Records drawn from a dataset
[Start of Attachment]

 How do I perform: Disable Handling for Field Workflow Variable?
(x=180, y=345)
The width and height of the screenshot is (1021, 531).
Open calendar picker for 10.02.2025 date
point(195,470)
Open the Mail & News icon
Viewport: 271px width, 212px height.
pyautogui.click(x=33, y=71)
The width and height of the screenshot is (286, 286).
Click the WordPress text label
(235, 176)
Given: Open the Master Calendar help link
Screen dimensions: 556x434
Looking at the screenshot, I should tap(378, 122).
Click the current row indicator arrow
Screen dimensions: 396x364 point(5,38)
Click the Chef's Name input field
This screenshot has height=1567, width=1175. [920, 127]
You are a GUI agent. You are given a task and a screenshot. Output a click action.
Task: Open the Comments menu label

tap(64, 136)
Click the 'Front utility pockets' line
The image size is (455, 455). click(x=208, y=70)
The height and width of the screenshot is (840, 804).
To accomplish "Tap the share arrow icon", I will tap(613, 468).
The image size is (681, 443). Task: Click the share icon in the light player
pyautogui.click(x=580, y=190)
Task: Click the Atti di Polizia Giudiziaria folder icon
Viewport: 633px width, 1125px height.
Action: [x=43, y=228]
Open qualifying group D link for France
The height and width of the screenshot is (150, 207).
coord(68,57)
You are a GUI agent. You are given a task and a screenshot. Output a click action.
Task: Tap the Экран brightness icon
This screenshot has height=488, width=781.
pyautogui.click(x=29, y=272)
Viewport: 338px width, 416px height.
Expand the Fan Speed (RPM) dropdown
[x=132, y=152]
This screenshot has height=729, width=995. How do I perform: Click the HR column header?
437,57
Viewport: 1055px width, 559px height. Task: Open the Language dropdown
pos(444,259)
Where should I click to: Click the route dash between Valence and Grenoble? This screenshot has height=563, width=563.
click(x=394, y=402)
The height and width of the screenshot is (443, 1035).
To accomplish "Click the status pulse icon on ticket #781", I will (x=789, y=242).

[End of Attachment]

▶ _TASK INSTRUCTIONS_:
The records above must be transcribed without a single omission.

▶ _TASK SOLUTION_:
 How do I perform: Disable Handling for Field Workflow Variable?
(x=180, y=345)
The width and height of the screenshot is (1021, 531).
Open calendar picker for 10.02.2025 date
point(195,470)
Open the Mail & News icon
Viewport: 271px width, 212px height.
pyautogui.click(x=33, y=71)
The width and height of the screenshot is (286, 286).
Click the WordPress text label
(235, 176)
Given: Open the Master Calendar help link
Screen dimensions: 556x434
Looking at the screenshot, I should tap(378, 122).
Click the current row indicator arrow
Screen dimensions: 396x364 point(5,38)
Click the Chef's Name input field
This screenshot has height=1567, width=1175. [920, 127]
You are a GUI agent. You are given a task and a screenshot. Output a click action.
Task: Open the Comments menu label

tap(64, 136)
Click the 'Front utility pockets' line
The image size is (455, 455). click(x=208, y=70)
The height and width of the screenshot is (840, 804).
To accomplish "Tap the share arrow icon", I will tap(613, 468).
The image size is (681, 443). Task: Click the share icon in the light player
pyautogui.click(x=580, y=190)
Task: Click the Atti di Polizia Giudiziaria folder icon
Viewport: 633px width, 1125px height.
Action: [x=43, y=228]
Open qualifying group D link for France
The height and width of the screenshot is (150, 207).
coord(68,57)
You are a GUI agent. You are given a task and a screenshot. Output a click action.
Task: Tap the Экран brightness icon
This screenshot has height=488, width=781.
pyautogui.click(x=29, y=272)
Viewport: 338px width, 416px height.
Expand the Fan Speed (RPM) dropdown
[x=132, y=152]
This screenshot has height=729, width=995. How do I perform: Click the HR column header?
437,57
Viewport: 1055px width, 559px height. Task: Open the Language dropdown
pos(444,259)
Where should I click to: Click the route dash between Valence and Grenoble? This screenshot has height=563, width=563.
click(x=394, y=402)
The height and width of the screenshot is (443, 1035).
To accomplish "Click the status pulse icon on ticket #781", I will (x=789, y=242).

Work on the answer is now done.